We grew to hate each other. I mean much, much worse than with Andrea, and Matthew had behavioural problems too.

And then she had an affair.

Probably.

She was doing a computer course, and met a guy there, name is unimportant, and when she used our PC to practice on, I found a letter from her describing love.

I was sent on detachment to the Falklands in April 1998, came back four months later to find Matthew was out of control, stealing from her purse.

We struggled on for 15 months, and then, out of the blue, I got a promotion course. This meant going back to Cosford, for 11 months to learn the trade in deeper, more technical depth. And at the end there would be a posting.

I could have got a quarter there, but Estelle refused to go, so I went on my own, living in the block with the other single guys and people in my position.

Christmas 1999, and after her refusing to let me come home at the weekend, we had two weeks together for the festive period. Things came to a head on Christmas Day when I said I was going up to the spare room to watch David Copperfield on TV.
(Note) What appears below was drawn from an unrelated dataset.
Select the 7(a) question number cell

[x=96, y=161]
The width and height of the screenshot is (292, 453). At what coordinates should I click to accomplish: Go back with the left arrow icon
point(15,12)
Two hours passed and she came up spoling for a fight.

I refused to be baited and I gave her an ultimatum; stop it or else.

Or esle what?

Or else I will leave.

I am not stopping.

I am leaving.

And I packed and drove back to Cosford that night, returning to an empty base to my single room, I listened to Amanda Marshall's first album, and A Few Small repairs on the way, my mood was dark by the time I reached the base.

Back in my room, I fired up the laptop and looked in the days before the internet, I searched for something to read, and found the files she wrote and the one declaring love for this guy on the computer course.

I developed into a cold dark rage, I called the Samaritans, not because I was going to kill myself, but for someone to talk to. It helped, greatly.

Next morning I called Mum and I drove to Suffolk to spend the rest of the holiday and millennium eve with her.

I thought long and hard what to do, I had time.

I transferred our savings, what little there was, into a different account, and went to see a solicitor to begin divorce proceedings.

When I went back to camp, I had to change my mariatal status, and the shit hit the fan. I was called into various officer's offices and had to explain myself, but I stood up for myself, and I saw a way out of the mess, what with graduating from the course, a 50% pay rise and possibly a posting to Norfolk.

Those were hard days, 8 days of the course, homework, bull nights, parades, dealing with solicitors letters and pissing officers off.

I last saw Matthew in May 2000, when I went down to take him his birthday present and take him out for a meal. It was made clear that I was to have no further part in Matthew's life, he said Estelle had told hom he could no longer tell me he loved me or could call me Dad.

Harsh.

I never retaliated, having one wanker for a Dad was bad enough without becoming a second. I took what wa sleft of my possessions: my hi-fi and record collection. Mainly.

And I never went back, or thought much about them.

I allowed some of the benefits I had to help them out, to get free removal to their council flat in Wootton Bassett.

As spring turned to summer, the weight lifted as it became clear that I was going to pass the course, be divorced and posted to RAF Coltishall just north of Norwich.

The morning we were told of our postings, I called the football club and bought a season ticket.

Life was going to be great from now on. I was going to travel. I was going to follow Norwich. I would go to gigs, buy records. I would be happy.

Life was good once again.

The last weekend of the course, I drove to Crewe to see Norwich play out a 0-0 draw, we were yet to score that season. It seemed grim, but next weekend I would be back in Norfolk.